COMPUTATIONAL MODELS FOR GENE CONTROL NETWORKS IN PSEUDOMONAS SYRINGAE
Location: Robert W. Holley Center
Title: GENOMIC MINING FOR SUBSTRATES OF THE TYPE III SECRETION SYSTEM IN PSEUDOMONAS SYRINGAE PV. TOMATO DC3000: NEW INSIGHTS INTO MECHANISMS OF PATHOGENESIS
| Alfano, J - UNIVERSITY OF NEBRASKA |
| Buell, C - TIGR |
| Collmer, A - CORNELL UNIVERSITY |
| Shan, L - KANSAS STATE UNIVERSITY |
| Tang, X - KANSAS STATE UNIVERSITY |
Submitted to: Book Chapter
Publication Type: Book / Chapter
Publication Acceptance Date: April 30, 2004
Publication Date: May 31, 2004
Citation: Alfano, J.R., Buell, C.R., Collmer, A., Shan, L., Tang, X., Schneider, D.J. 2004. Genomic mining for substrates of the type iii secretion system in pseudomonas syringae pv. tomato dc3000: new insights into mechanisms of pathogenesis. In: Iacobellis, N.S., Ullrich, M.S., Collmer, A., Hutcheson, S.W., Mansfield, J.W., Morris, C.E., Murillo, J., Schaad, N.W., Stead, D.E., Surico, G.,editors. Pseudomonas syringae and Related Pathogens: Biology and Genetics. Springer-Verlag. pp.363-371.

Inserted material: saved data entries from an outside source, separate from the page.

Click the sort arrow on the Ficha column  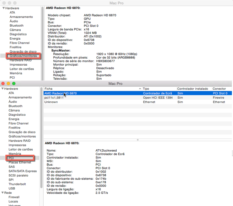coord(140,89)
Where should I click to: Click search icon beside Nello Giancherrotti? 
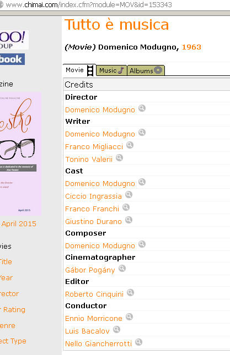point(138,342)
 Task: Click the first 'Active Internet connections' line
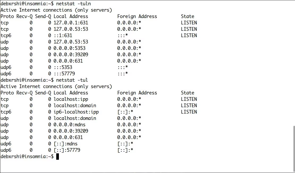point(56,10)
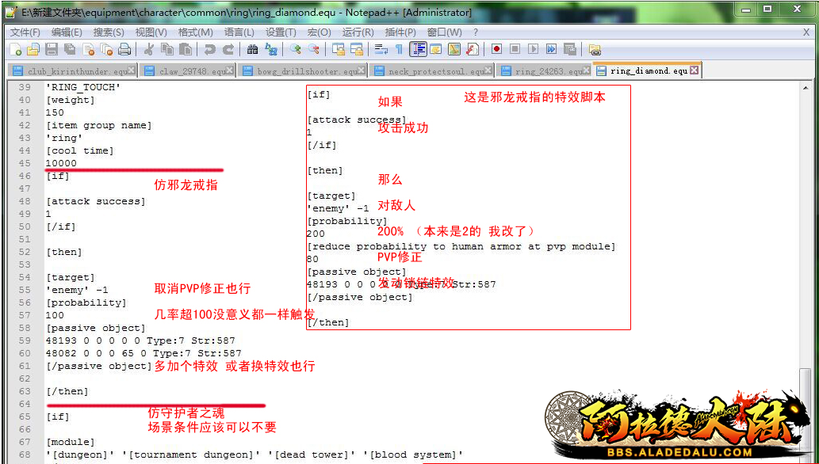Screen dimensions: 819x464
Task: Start macro recording with the red record icon
Action: 496,49
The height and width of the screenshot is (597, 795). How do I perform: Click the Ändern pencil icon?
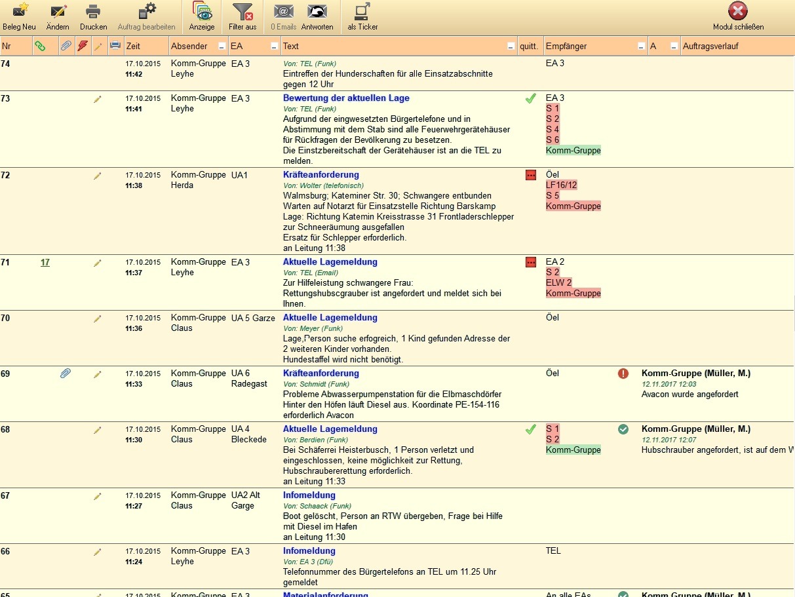click(x=58, y=12)
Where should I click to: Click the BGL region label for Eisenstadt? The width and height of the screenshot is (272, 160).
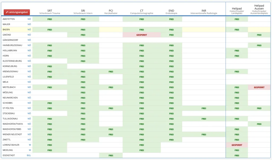(29, 155)
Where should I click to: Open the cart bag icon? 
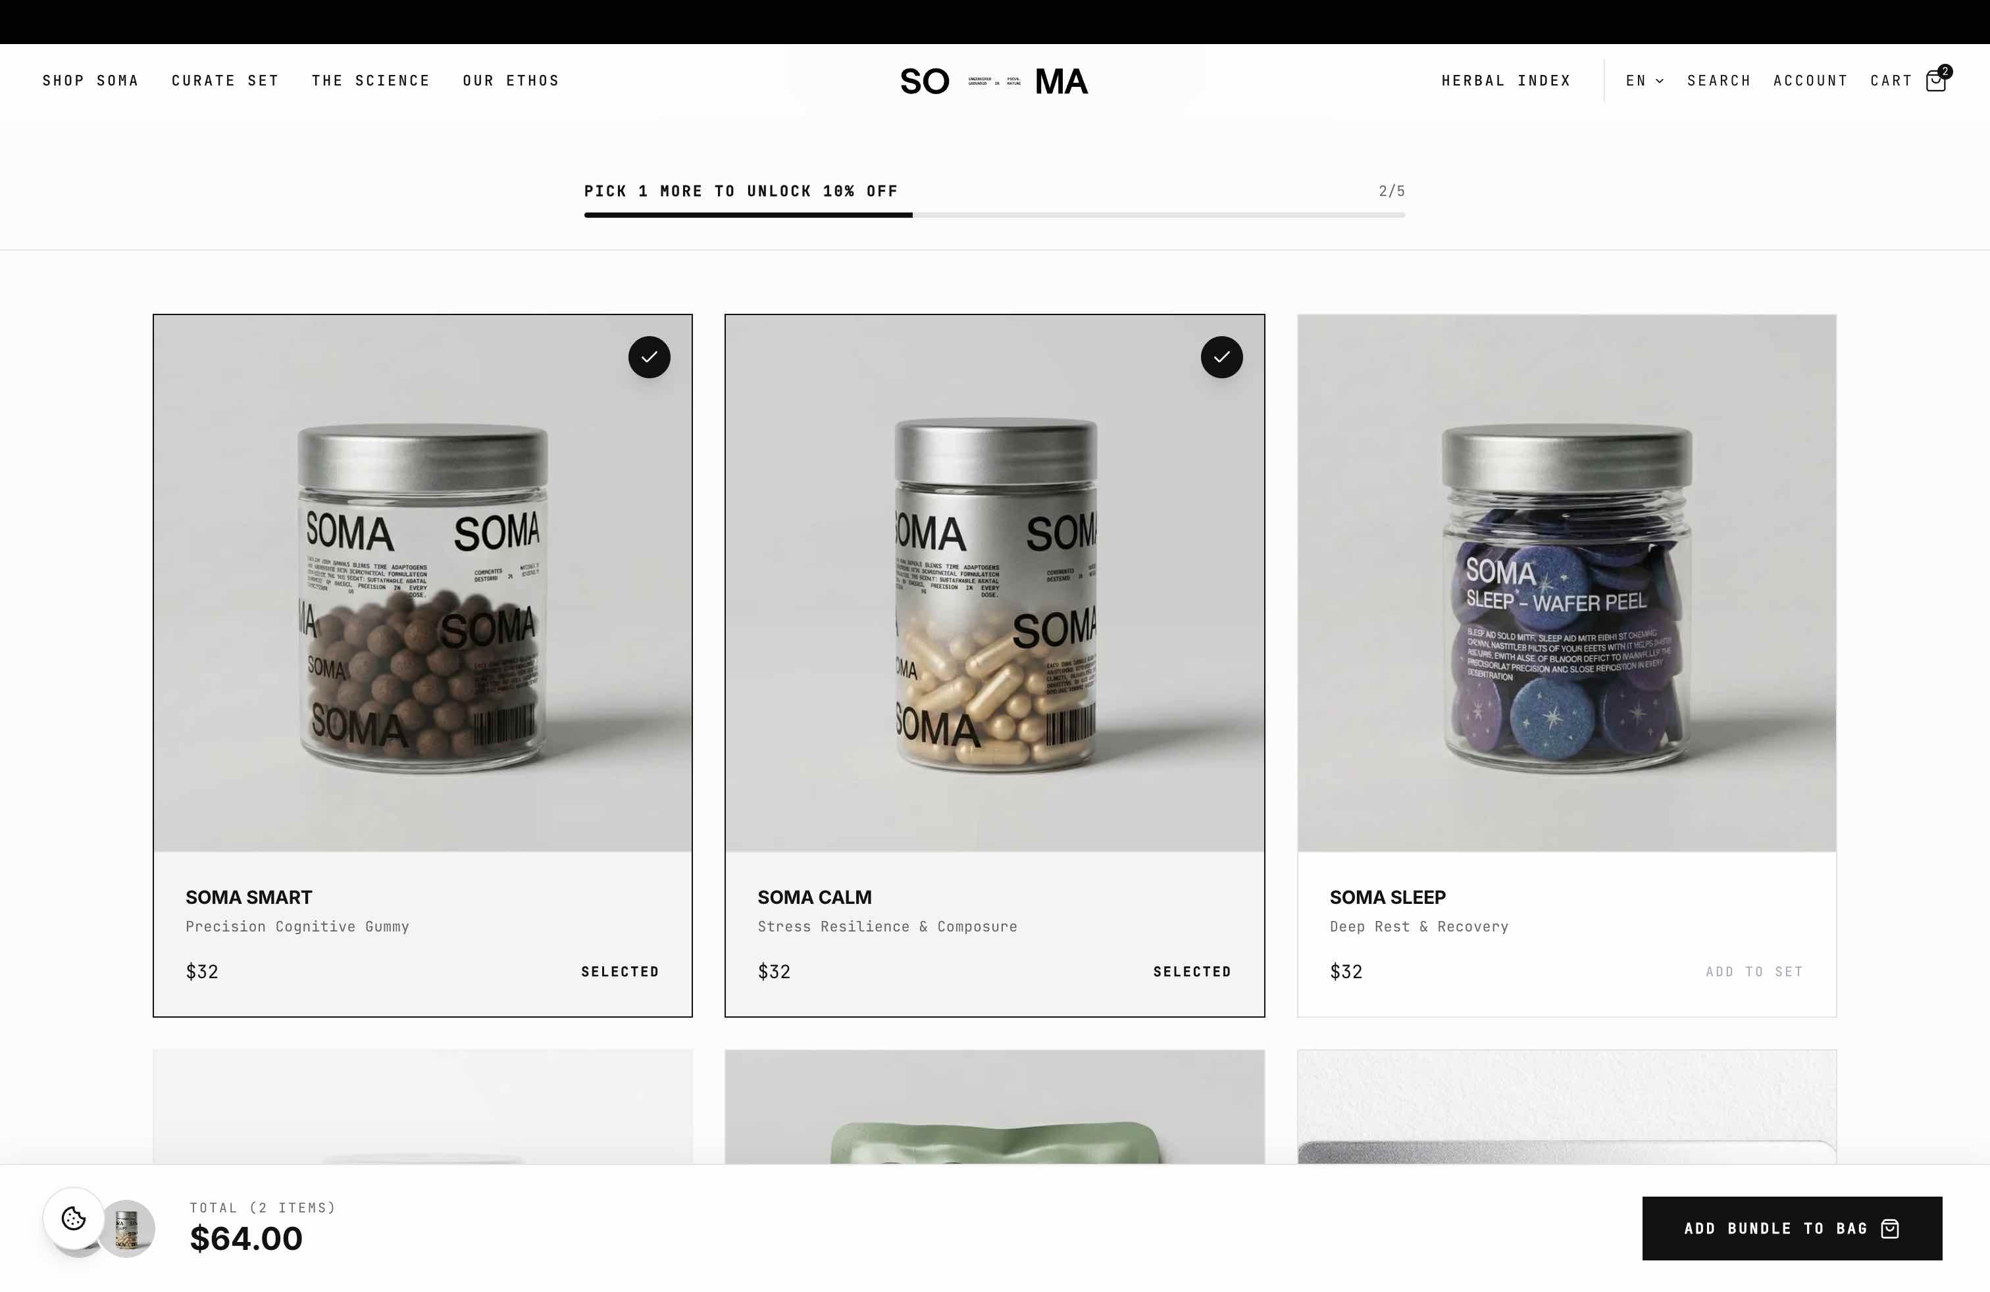tap(1935, 81)
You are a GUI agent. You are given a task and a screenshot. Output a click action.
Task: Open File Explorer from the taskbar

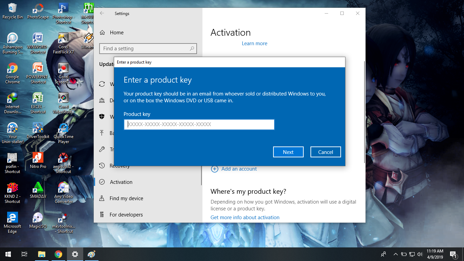click(x=42, y=254)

The draft sequence of the P. syringae pv. Tomato DC3000 genome has being analyzed to identify potential substrates of the type III secretion system (TTSS) by two independent means. First, the genome was searched with a hidden Markov model to identify putative hrpL-dependent promoters (hrp boxes) since HrpL, an ECF-type sigma factor, was previously been shown to regulate many aspects of the TTSS in P. syringae and several other plant pathogens. Second, the potential open reading frames in the draft genome were analyzed for similarity to previously reported TTSS substrates from various P. syringae pathovars. A regular expression was describing the location and character of amino acid residues in the N-terminal portion of these sequences was constructed. This regular expression was then used to identify candidate TTSS substrates, and the resulting collection was refined by imposing constraints on the statistical bias of residue frequencies in the first 50 residues. Several of the candidate genes identified by these procedures have been shown to code for proteins that are translocated into plant cells or secreted in culture media in a TTSS dependent manner.